6 Effective Arm Workouts For Women To Get a Firm and Nice Look
A lot of people think that when a woman talks about her “problem area”, she means her hips, bum, thighs and belly. However, women often worry about their arms as well. Through weight loss and aging, they often develop what is often referred to as “bingo wings”. Most fear that bingo wings are incredibly difficult to remove. The reality is, however, that with the following easy arm workouts for women, nobody has to suffer from them anymore.
1 – Standing Versus Raise
The standing versus raise move needs dumbbells. However, if you don’t own any, you can swap by filling plastic soda bottles with sand, or you can use frozen peas or anything else that has a good weight to it. Naturally, the stronger you get, the heavier the weight you should use. This exercise is good for your back, shoulders, chest and arms.
“Hold a dumbbell in each hand and stand with your feet shoulder-width apart, arms at your sides, palms in. With arms straight but not locked, raise the weights diagonally in front of you, so that your arms form a V shape, until your arms are parallel to the floor. Hold for one second, then return to the starting position. Do 12 to 15 reps.” – womenshealthmag.com
2 – Pushups
Pushups are almost military and often used as a form of punishment. This is because they are hard to do and require quite a bit of upper body strength. However, the reality is that doing pushups, if you do them properly, they are incredibly effective. Best of all, they not only work on your arms, but also on your shoulders and your stomach. Try to do 15 to 20 pushups in each set and repeat several times. If you do not have the upper body strength to do the exercise straight away, push yourself on the wall, which is much easier.
3 – Sun Salutation
The Sun Salutation is the most basic yoga move, whereby you use your entire body (including your arms) to start energy flowing in your body and to strengthen your core. This move isn’t overly difficult and doesn’t need for you to be as flexible as a yoga master.
“The Sun Salutation Pose, also known as Salute to the Sun and Surya Namaskar, is a flowing series of 12 poses which help improve strength and flexibility of the muscles and spinal column. This pose also warms up the body and tones the abdominal muscles. […] As with all other Yoga Exercises and poses, make sure to perform the Sun Salutation Pose correctly to achieve optimum results.” – abc-of-yoga.com
4 – Pilates Boxing
Boxercise is becoming increasingly popular in gyms across the globe and for good reason. It is a great way to train the entire body, but the arms in particular. Technically, when doing boxercise, you are also supposed to use your legs (the “dancing” that boxers are so famous for). However, most of the time, we end up focusing only on our arms. This isn’t a problem at all if your arms are exactly what you are hoping to tone up. However, by doing pilates boxing, you will harness even more benefits.

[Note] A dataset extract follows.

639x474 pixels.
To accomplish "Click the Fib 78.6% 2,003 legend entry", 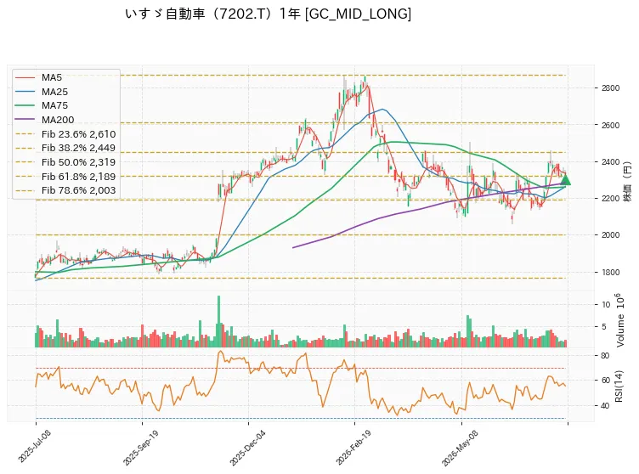I will (65, 190).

“Standing with feet a hips-width apart, bend your knees and hinge forward from your waist, maintaining a neutral spine. Raise fists to your shoulders and, keeping elbows up, box your right hand forward, clenching your abs. Bring hands to center and switch. Box on each side 20 times.” – health.com
5 – Close Grip Chin Ups
Chin ups are quite hard to do, just as push ups are. They require a certain degree of upper body strength that not everybody has. However, if you do have the strength, they are great exercises to keep your arms nice and toned. Alternatively, you could decide to go to a gym and use an assisted pull up machine, which most good health centers now have. For the close grip chin ups, you have to put your hands as close together as possible on the bar. You then pull yourself up, getting your chin to the top of the bar.
6 – The Triceps Extension
A lot of people forget that the arm is made up of a range of muscles, the two most important ones being the biceps and the triceps. It is pointless to focus on just one of these, as this will not leave you with a beautiful body, but rather one that doesn’t look quite right. Most exercises for the arms focus on both groups of muscles, but many of those that use a dumbbell actually work on the biceps. This is why you should also perform a triceps workout to make sure your arms will look their best. The triceps extension is best achieved using dumbbells, but as stated previously, you can replace these with various items to replace them.
“Stand with left foot forward, knees bent. Bend slightly forward at the hips and keep abdominal muscles pulled in toward the spine. Place left hand on left thigh for support and hold a 3- to 5-pound dumbbell in your right hand. Keeping elbow bent, pull right upper arm up and back to almost parallel with the ground. Extend arm straight out behind you. (See photo for proper position.) Squeeze and hold before bringing arm back in to starting position. Do 3 sets of 15 reps on each side.” – familycircle.com
By performing each of these exercises, you should be able to build beautiful toned arms. Women are also recommended to spend some time in the gym using kettlebells. Simply holding kettlebells in front of you will already start to workout your muscles. Add some lunges or squats to it, and you will actually work out your entire core, with the added benefit of building the muscles in your arms. As always, the heavier the weight you can carry, the better it is. It is best to increase the weight and stick to the same number of repetitions (10 to 15), then to keep the weight the same but increase the number of repetition. Quality over quantity, in other words.